Sun Microsystems Inc. thought it had cleared the final hurdle preventing it from building a 1 million-square-foot, $230 million R&D complex in Santa Clara when it won approval from the city council last October. (See "Growing Pains," February.) Sun was wrong.
True to their word, a coalition of Silicon Valley preservationists and anti-growth activists gathered enough signatures to force a vote on the measure. Hoping to preserve historic buildings on the grounds of the former Agnews Developmental Center, the Agnews Preservation and Open Space Referendum Committee sent volunteers throughout the city to gather signatures. Sun, for its part, sent glossy brochures of the proposed development to Santa Clara registered voters.
With plans to begin construction next January, Sun had pushed for an April special election; the preservationists sought a November vote.
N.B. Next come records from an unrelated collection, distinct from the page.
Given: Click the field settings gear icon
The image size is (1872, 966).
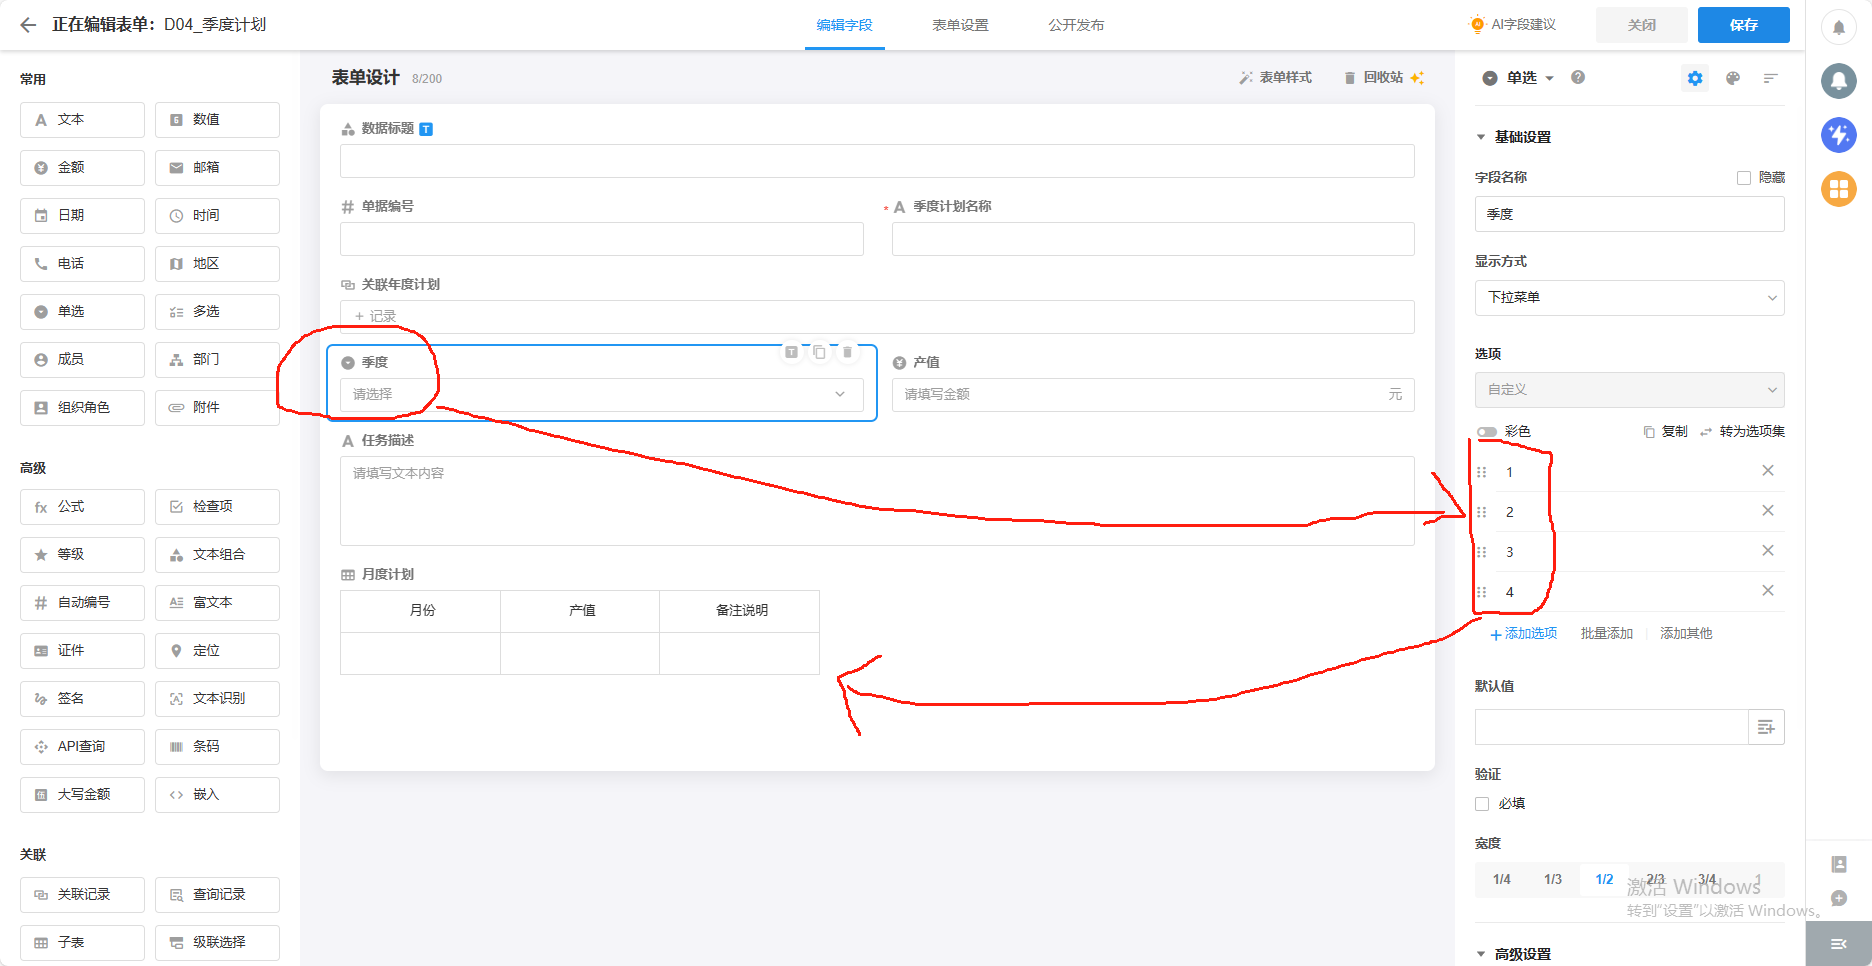Looking at the screenshot, I should (1694, 78).
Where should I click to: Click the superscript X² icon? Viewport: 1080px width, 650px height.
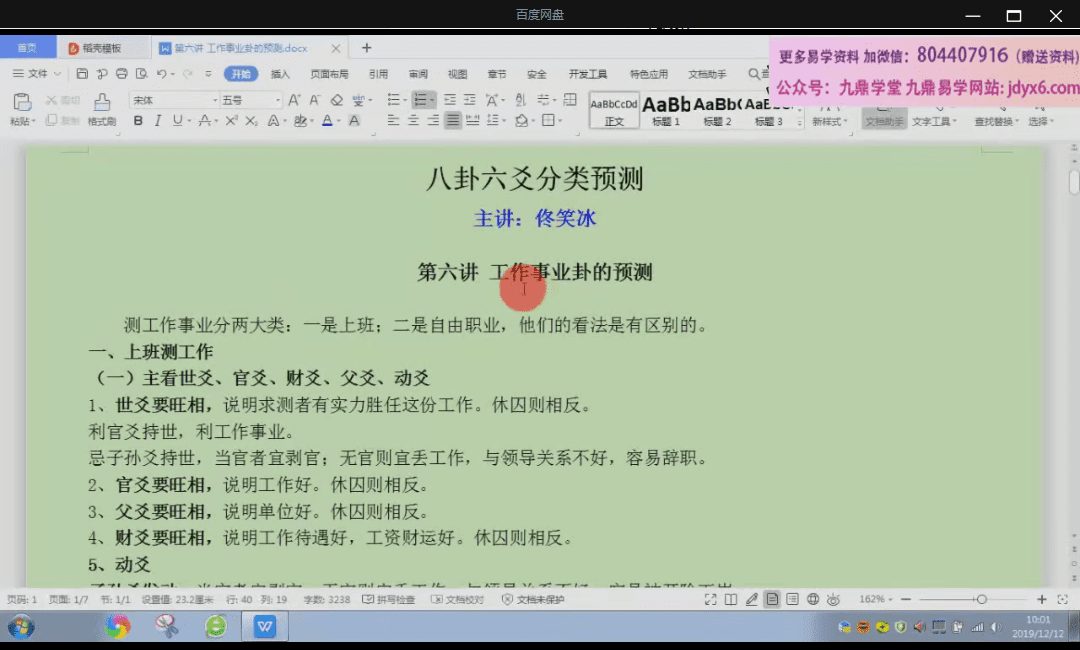(231, 121)
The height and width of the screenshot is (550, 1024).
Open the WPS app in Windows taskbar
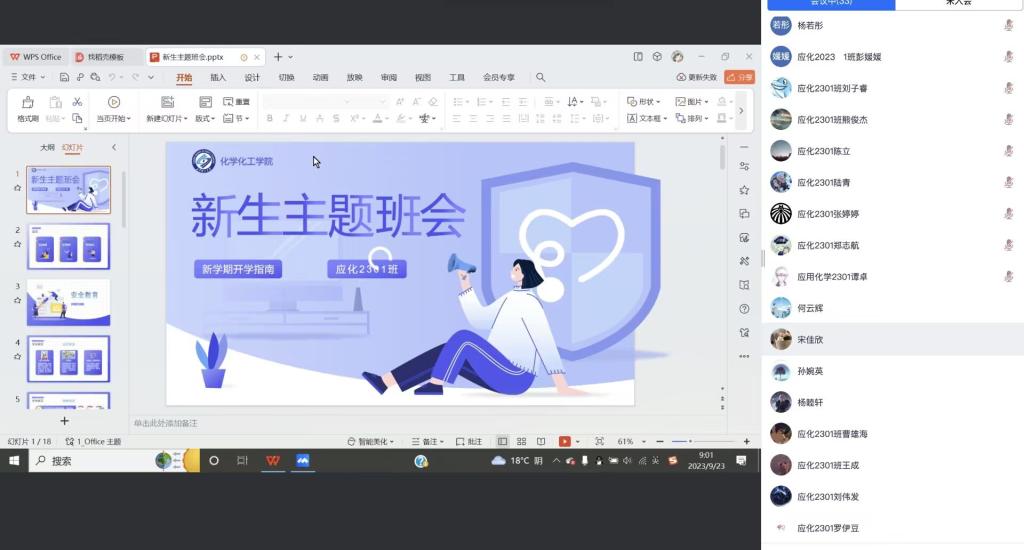coord(272,461)
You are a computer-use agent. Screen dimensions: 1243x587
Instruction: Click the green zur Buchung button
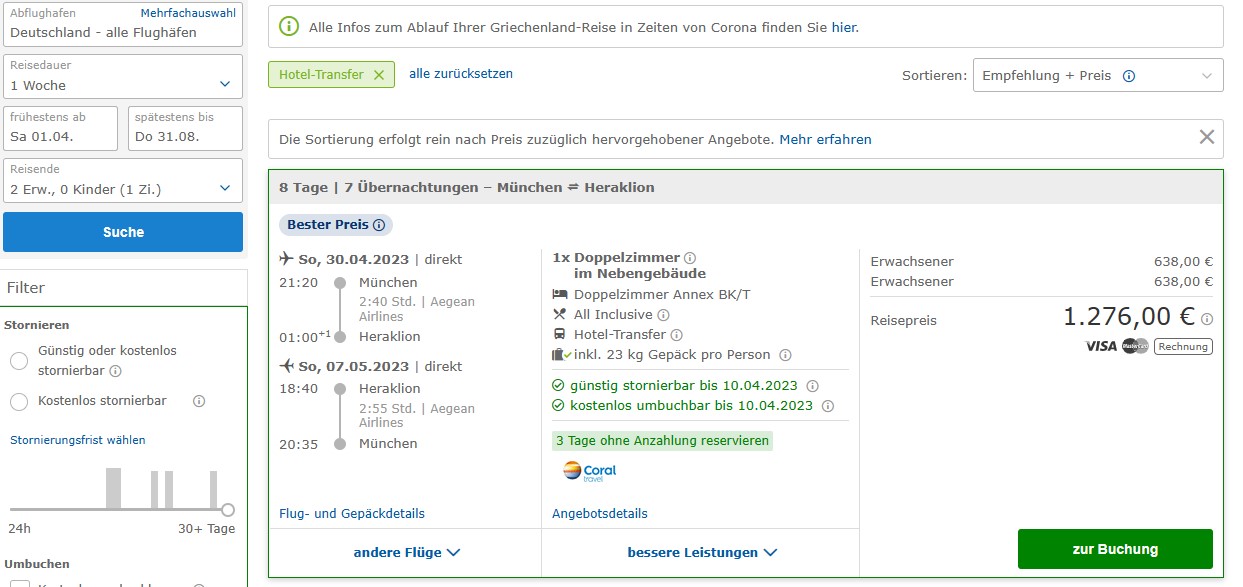[1114, 549]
A special election would have cost the city $100,000, which Sun offered to pay. The city council selected a compromise date: The vote will occur on the same day as the statewide June primary.
But even if the development agreement wins voter approval–and it has the support of residents in neighboring communities who hope the campus will spur new grocery stores, gas stations, and other amenities–Sun must await the outcome of a recently filed lawsuit challenging its environmental impact report. The case is scheduled to be heard in Santa Clara Superior Court in March.